• [Task details]
Copy out each of the following lines word for word, leaving nothing out.

• [Input rows]
=-=-=-=-=

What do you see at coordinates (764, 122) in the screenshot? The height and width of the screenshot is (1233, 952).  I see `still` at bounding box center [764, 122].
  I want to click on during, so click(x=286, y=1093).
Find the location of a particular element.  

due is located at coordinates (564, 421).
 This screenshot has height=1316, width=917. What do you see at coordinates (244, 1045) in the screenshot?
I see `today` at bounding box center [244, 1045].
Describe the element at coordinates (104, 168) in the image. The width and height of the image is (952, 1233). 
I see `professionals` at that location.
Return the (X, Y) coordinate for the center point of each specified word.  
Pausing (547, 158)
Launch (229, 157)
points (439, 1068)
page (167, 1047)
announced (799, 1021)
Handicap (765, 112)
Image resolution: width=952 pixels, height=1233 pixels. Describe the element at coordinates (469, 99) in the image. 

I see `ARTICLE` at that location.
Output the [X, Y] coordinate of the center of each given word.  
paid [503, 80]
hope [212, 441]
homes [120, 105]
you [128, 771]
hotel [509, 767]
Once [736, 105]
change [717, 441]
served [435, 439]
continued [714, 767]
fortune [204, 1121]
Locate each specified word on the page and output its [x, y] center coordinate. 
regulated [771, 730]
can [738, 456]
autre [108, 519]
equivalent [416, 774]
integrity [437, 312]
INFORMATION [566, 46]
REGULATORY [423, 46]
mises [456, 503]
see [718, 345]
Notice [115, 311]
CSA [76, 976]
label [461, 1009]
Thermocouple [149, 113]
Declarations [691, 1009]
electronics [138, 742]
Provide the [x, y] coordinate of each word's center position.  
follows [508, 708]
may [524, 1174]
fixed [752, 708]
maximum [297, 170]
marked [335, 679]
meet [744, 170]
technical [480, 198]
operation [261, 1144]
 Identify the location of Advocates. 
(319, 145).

=-=-=-=-=

• [Answer in full]
What do you see at coordinates (764, 122) in the screenshot? The height and width of the screenshot is (1233, 952).  I see `still` at bounding box center [764, 122].
  I want to click on during, so click(x=286, y=1093).
Find the location of a particular element.  

due is located at coordinates (564, 421).
 This screenshot has height=1316, width=917. What do you see at coordinates (244, 1045) in the screenshot?
I see `today` at bounding box center [244, 1045].
Describe the element at coordinates (104, 168) in the image. The width and height of the image is (952, 1233). 
I see `professionals` at that location.
Return the (X, Y) coordinate for the center point of each specified word.  
Pausing (547, 158)
Launch (229, 157)
points (439, 1068)
page (167, 1047)
announced (799, 1021)
Handicap (765, 112)
Image resolution: width=952 pixels, height=1233 pixels. Describe the element at coordinates (469, 99) in the image. 

I see `ARTICLE` at that location.
Output the [X, Y] coordinate of the center of each given word.  
paid [503, 80]
hope [212, 441]
homes [120, 105]
you [128, 771]
hotel [509, 767]
Once [736, 105]
change [717, 441]
served [435, 439]
continued [714, 767]
fortune [204, 1121]
Locate each specified word on the page and output its [x, y] center coordinate. 
regulated [771, 730]
can [738, 456]
autre [108, 519]
equivalent [416, 774]
integrity [437, 312]
INFORMATION [566, 46]
REGULATORY [423, 46]
mises [456, 503]
see [718, 345]
Notice [115, 311]
CSA [76, 976]
label [461, 1009]
Thermocouple [149, 113]
Declarations [691, 1009]
electronics [138, 742]
Provide the [x, y] coordinate of each word's center position.  
follows [508, 708]
may [524, 1174]
fixed [752, 708]
maximum [297, 170]
marked [335, 679]
meet [744, 170]
technical [480, 198]
operation [261, 1144]
 Identify the location of Advocates. 
(319, 145).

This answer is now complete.